Nimotuzumab delivery
Nimotuzumab was not recommended for NPC patients by the guideline at that time. So the uses of Nimotuzumab was determined by the patients’ willing and the experience of doctors. Intravenous Nimotuzumab was administered at an initial dose of 200mg weekly during whole radiation period. A total of 184 patients received full doses of Nimotuzumab.
Follow-up
Patient follow-up was measured from the first day of therapy to the day of last examination or death.

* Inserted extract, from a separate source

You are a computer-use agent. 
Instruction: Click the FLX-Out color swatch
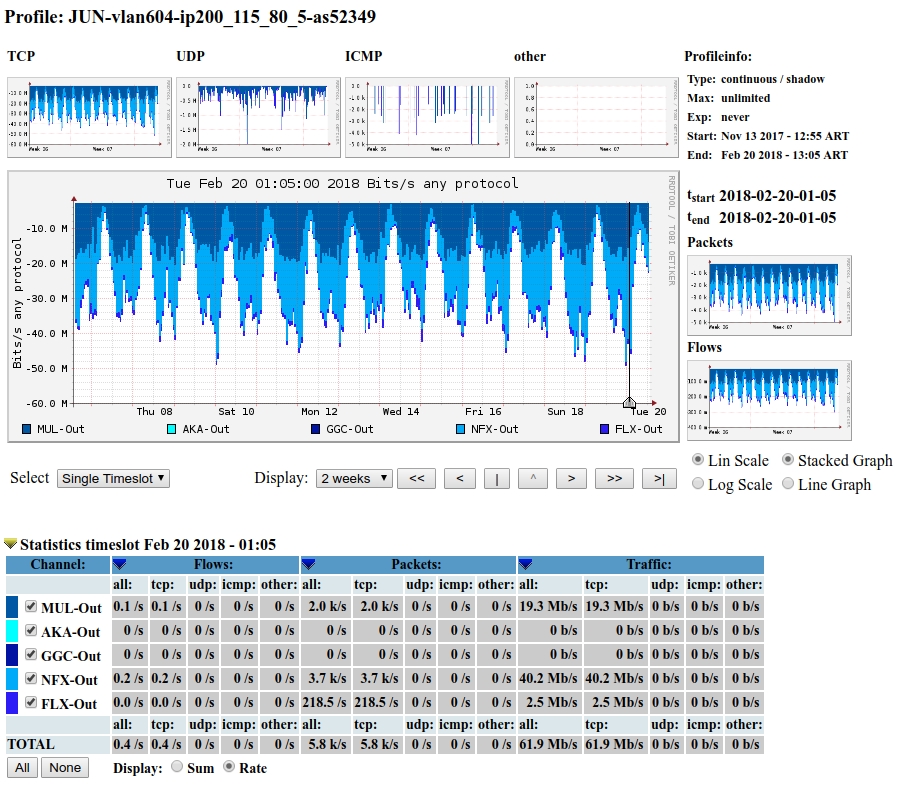click(12, 704)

Patients were examined at least every 3 months during the first 2 years, with follow-up examinations every 6 months for 3 years or until death. The last follow-up date was 20 April 2019.
Statistical analysis
Distant metastasis–free survival (DMFS) and locoregional relapse–free survival (LRRFS) were calculated from day 1 after completion of treatment to first distant metastasis and locoregional relapse, respectively; progression–free survival (PFS) was calculated from day 1 after completion of treatment to locoregional relapse, distant relapse or tumor-related death, whichever occurred first. Overall survival (OS) was calculated from day 1 after completion of treatment to last examination or death respectively.

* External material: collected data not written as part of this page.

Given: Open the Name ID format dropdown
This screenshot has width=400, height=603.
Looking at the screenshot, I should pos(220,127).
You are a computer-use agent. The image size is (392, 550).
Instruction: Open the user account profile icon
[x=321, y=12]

The clinic-pathologic characteristics of participants are described, and the differences of these characteristics between the Nimotuzumab group and non-Nimotuzumab group were compared by χ2 test for categorical variables, and t-test for continuous variables. Logistic regression analysis was used to identify confounders between the treatment groups. A propensity score matching method was used. Propensity scores were calculated based on the identified potential confounders and other important factors such as tumor stage, and then each patient was assigned a score. Using 0.2-caliper width, 1:3 matching was performed between patients in the Nimotuzumab group and non- Nimotuzumab group based on the propensity scores.

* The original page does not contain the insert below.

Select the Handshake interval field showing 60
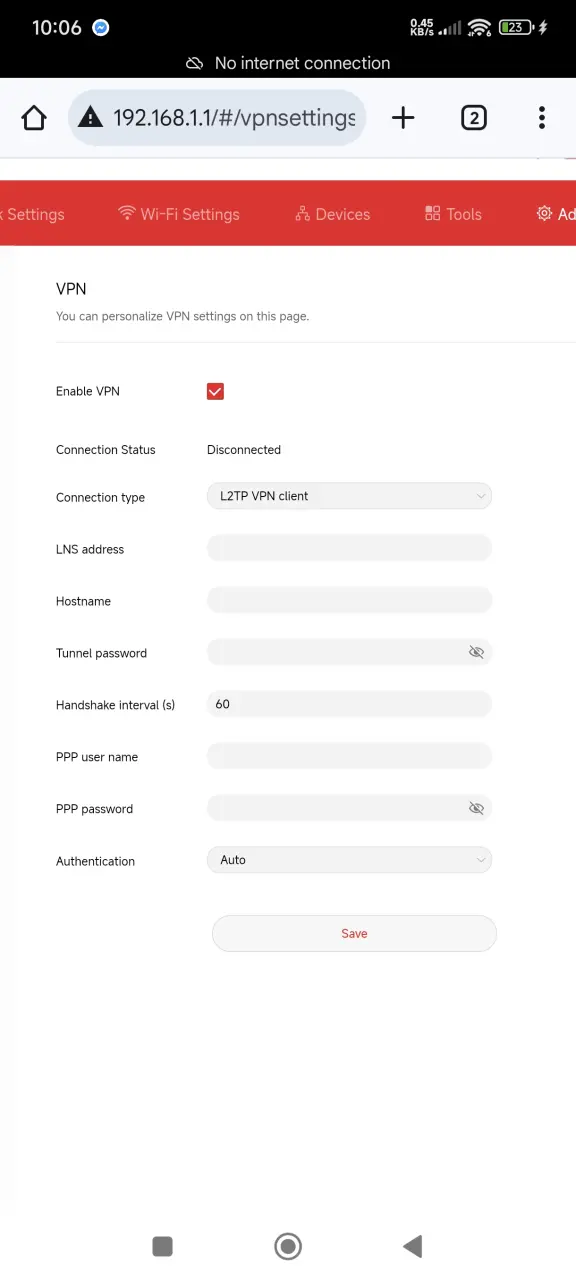The height and width of the screenshot is (1280, 576). (x=349, y=704)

LRRFS, DMFS, PFS and OS were calculated using the Kaplan-Meier method. The differences of LRRFS, DMFS, PFS and OS between two groups were tested using log-rank test. Multivariate analysis was performed using the Cox proportional hazards models. All statistical analysis was performed using SPSS 21.0 statistical software (Chicago, IL, USA). A p < 0.05 were considered statistically significant.